Are you covered by Medicare Part D, the prescription-drug insurance program? Does any of your relatives have Part D coverage?
Are you a doctor, or a health-care professional, frustrated at rules that limit which prescriptions Part D will pay for?
Are you a victim of an orphan disease, wondering whether Part D will pay for your medicine when you retire?
If so, then a decision this past week by a federal judge in New York may be of interest.
The judge ruled that a regulation that has governed Medicare Part D, since the program's inception, is unlawful and a misreading of the statute.
The regulation, written by the Bush Administration, says that to be paid for by Part D, a prescription has to be for a use of the drug that is recognized in "compendia"--that is, privately published guides to pharmacological research.
Two Medicare beneficiaries, however, argued that the Bush Administration's compendia requirement is inconsistent with the law. And a federal judge has just agreed, and has held that "Congress did not intend to impose the compendia requirement."
On March 7, Judge Harold Baer of the United States District Court for the Southern District of New York decided Layzer v. Leavitt, a case in which two Medicare beneficiaries challenged a rule that limits the drugs that Part D will pay for. Holding that Congress did not intend the rule, which was in “discord” with the Medicare statute, the court ordered Medicare to provide the plaintiffs coverage, without regard to the unlawful rule.

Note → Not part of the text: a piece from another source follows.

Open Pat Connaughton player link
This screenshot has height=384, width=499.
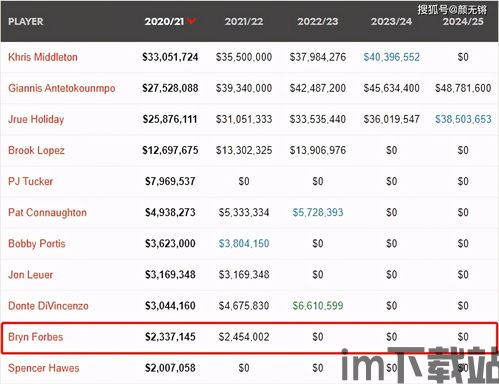tap(47, 213)
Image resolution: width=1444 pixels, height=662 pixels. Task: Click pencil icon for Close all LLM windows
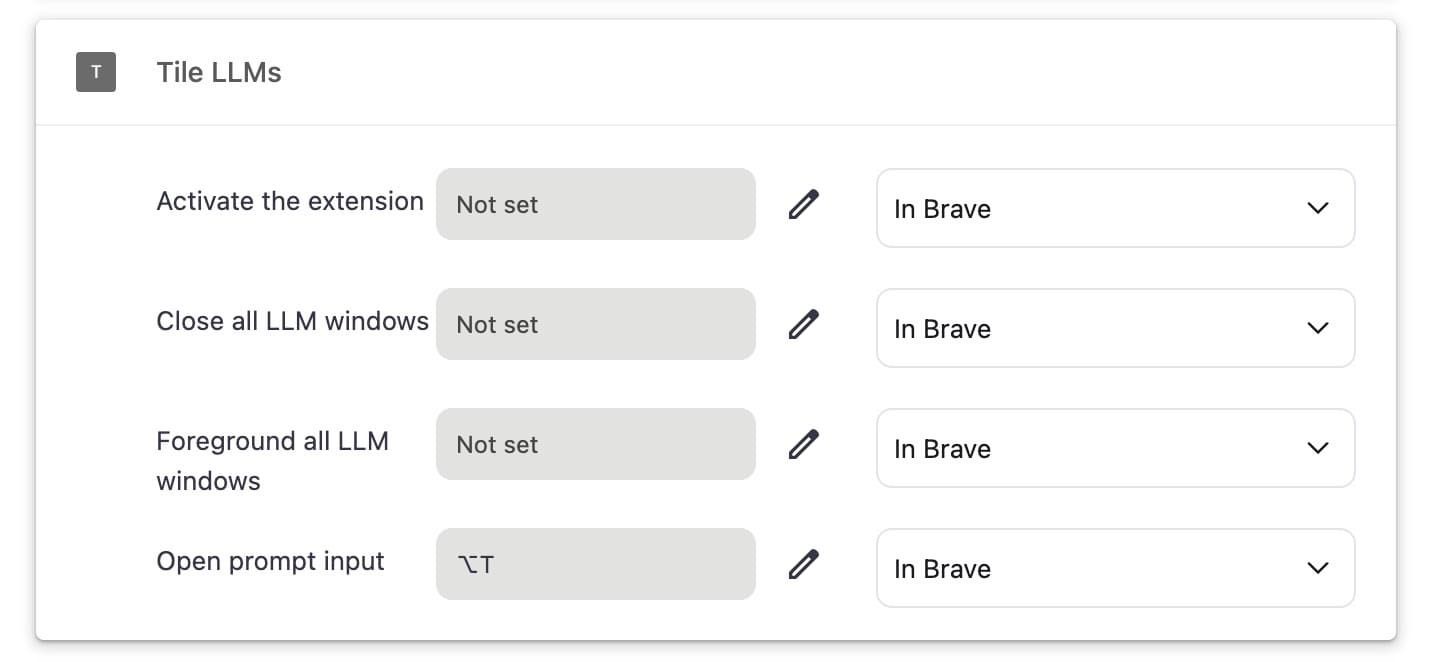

The rule at issue imposes a purported “compendia requirement.” The rule says that Part D cannot reimburse a prescription for an off-label use of a drug, if that use is not listed on privately published drug guides known as compendia. This rule has governed Part D since the program’s inception in 2006.
Enter two Medicare beneficiaries: Ray Fischer, who was diagnosed with muscular dystrophy, and Judith Layzer, who suffered from ovarian cancer. Their doctors had prescribed drugs—increlex for the muscular dystrophy, and cetrotide for the ovarian cancer. Yet the Part D plans refused to pay for these drugs, under the rule, because the use of these drugs for these conditions was not listed on the compendia.

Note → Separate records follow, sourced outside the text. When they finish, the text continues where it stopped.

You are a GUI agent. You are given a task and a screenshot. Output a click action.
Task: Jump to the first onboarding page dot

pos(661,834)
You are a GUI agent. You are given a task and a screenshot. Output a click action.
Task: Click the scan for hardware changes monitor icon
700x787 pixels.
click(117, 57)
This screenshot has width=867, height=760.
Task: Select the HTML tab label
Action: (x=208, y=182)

Layzer and Fischer sued the Secretary of Health and Human Services in the Southern District of New York. Layzer and Fischer argued that the compendia requirement was not authorized by the Part D statute.
In its decision, the court rejected HHS's compendia requirement, and held that it was inconsistent with the Social Security Act's definition of covered Part D drug. “The statutory language that Congress used to define what is meant by 'covered part D drug,' along with the canons of statutory construction, make clear that the Act does not impose a compendia requirement," the court said.
The court therefore ordered the current Secretary of Health and Human Services to ensure that appropriate coverage is provided to the two plaintiffs, unlimited by the unlawful compendia requirement.
The court's decision is here, on the website of the Medicare Rights Center, which helped bring the plaintiffs' lawsuit back in 2007.
For those with Westlaw access, a hyperlinked version of the decision is available as Layzer v. Leavitt, 2011 WL 813822 (S.D.N.Y. March 7, 2011).
According to the docket, the Secretary has not appealed. But the Secretary has 60 days in which to do so.
. . .
Apologies in advance for being away from the computer for much of Sunday. But I'll be interested in what you all think of this ruling, and how it may affect Medicare, going forward.
Tue May 31, 2011 at 6:59 PM PT: The Secretary appealed. The case is now Layzer v. Leavitt, No. 11-1922 (2d Cir.).